=== Section Start ===
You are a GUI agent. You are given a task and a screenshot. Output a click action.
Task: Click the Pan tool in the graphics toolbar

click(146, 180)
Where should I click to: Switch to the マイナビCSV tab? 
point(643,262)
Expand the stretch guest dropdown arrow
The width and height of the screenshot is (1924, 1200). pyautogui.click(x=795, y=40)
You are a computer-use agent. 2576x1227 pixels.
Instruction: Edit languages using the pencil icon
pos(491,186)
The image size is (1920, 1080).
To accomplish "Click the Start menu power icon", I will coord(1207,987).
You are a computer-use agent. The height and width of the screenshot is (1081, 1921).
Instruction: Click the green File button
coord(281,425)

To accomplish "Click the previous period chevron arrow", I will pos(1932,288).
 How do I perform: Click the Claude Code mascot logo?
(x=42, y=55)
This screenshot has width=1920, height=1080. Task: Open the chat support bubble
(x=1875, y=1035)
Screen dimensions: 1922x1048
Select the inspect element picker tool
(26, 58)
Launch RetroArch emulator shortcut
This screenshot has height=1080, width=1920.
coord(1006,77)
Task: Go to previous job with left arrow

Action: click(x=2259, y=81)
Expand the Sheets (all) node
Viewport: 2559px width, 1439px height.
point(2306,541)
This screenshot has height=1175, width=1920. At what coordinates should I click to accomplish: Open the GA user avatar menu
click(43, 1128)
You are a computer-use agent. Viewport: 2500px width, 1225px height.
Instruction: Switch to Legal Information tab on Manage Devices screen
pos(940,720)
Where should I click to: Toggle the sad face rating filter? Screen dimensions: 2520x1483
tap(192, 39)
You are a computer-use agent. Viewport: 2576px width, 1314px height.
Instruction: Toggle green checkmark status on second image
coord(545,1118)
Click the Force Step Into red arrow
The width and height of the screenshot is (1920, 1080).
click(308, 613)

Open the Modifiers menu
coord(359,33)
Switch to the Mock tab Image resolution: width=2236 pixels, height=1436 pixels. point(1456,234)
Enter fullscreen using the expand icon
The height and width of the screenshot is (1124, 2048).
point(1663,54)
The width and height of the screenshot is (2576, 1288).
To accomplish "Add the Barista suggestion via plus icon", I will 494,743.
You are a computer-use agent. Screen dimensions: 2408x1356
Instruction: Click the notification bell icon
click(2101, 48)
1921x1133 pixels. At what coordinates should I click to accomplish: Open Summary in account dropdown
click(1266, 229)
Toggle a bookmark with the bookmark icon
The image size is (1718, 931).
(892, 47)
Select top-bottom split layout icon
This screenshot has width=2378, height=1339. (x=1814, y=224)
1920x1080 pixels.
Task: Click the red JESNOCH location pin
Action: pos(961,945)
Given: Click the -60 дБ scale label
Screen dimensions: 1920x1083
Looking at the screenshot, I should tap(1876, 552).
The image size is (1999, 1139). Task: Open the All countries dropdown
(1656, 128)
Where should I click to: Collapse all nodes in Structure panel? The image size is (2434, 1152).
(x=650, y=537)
=== Section End ===
● **Goal of the exercise**
Copy each line above where the string "computer" occurs.

● **Expected output**
You are a computer-use agent. 2576x1227 pixels.
You are a computer-use agent. The height and width of the screenshot is (1081, 1921).
You are a computer-use agent. Viewport: 2500px width, 1225px height.
You are a computer-use agent. Viewport: 2576px width, 1314px height.
You are a computer-use agent. Screen dimensions: 2408x1356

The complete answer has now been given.